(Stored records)
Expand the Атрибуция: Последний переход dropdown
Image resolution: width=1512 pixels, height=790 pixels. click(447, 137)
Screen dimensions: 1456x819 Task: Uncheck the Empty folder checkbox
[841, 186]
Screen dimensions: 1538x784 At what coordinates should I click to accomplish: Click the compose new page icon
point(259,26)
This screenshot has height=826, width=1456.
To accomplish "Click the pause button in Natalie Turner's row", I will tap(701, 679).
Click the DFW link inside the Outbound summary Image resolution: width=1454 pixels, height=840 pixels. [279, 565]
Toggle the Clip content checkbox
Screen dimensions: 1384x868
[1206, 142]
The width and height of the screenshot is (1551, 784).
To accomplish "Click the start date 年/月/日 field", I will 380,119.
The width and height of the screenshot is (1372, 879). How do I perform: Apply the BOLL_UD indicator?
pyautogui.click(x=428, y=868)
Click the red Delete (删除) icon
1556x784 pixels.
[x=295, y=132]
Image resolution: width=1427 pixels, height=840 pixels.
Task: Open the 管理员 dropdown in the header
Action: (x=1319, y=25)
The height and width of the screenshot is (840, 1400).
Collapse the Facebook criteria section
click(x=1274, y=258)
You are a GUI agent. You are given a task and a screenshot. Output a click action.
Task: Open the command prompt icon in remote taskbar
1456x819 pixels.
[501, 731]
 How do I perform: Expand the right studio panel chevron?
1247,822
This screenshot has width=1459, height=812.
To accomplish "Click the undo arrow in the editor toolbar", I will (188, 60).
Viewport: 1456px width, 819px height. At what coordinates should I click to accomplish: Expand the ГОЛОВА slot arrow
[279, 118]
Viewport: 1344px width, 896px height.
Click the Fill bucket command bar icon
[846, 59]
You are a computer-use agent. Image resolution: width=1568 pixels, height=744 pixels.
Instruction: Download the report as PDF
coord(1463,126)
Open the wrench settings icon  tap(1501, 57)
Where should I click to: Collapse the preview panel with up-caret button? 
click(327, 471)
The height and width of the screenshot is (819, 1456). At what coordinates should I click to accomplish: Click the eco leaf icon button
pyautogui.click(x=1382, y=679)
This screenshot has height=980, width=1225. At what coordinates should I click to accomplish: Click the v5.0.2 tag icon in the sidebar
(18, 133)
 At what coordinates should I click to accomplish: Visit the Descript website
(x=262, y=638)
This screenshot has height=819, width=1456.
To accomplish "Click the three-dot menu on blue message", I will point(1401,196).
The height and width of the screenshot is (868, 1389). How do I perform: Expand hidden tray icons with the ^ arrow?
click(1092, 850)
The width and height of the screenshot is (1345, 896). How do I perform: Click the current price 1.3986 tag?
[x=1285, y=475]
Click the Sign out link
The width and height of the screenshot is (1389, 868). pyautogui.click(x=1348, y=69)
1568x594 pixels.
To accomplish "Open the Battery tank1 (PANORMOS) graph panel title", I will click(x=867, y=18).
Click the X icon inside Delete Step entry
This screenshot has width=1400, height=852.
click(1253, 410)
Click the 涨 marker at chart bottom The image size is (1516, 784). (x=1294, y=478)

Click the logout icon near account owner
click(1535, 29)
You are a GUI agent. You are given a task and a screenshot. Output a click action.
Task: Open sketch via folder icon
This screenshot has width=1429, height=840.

■ Task item ■
When the line with "This screenshot has width=1459, height=812." is reached in the data above, start copying there, and copy each line exactly until the line with "You are a computer-use" has been copied; copy nothing else.

■ Your solution ■
This screenshot has width=1459, height=812.
To accomplish "Click the undo arrow in the editor toolbar", I will (188, 60).
Viewport: 1456px width, 819px height. At what coordinates should I click to accomplish: Expand the ГОЛОВА slot arrow
[279, 118]
Viewport: 1344px width, 896px height.
Click the Fill bucket command bar icon
[846, 59]
You are a computer-use agent. Image resolution: width=1568 pixels, height=744 pixels.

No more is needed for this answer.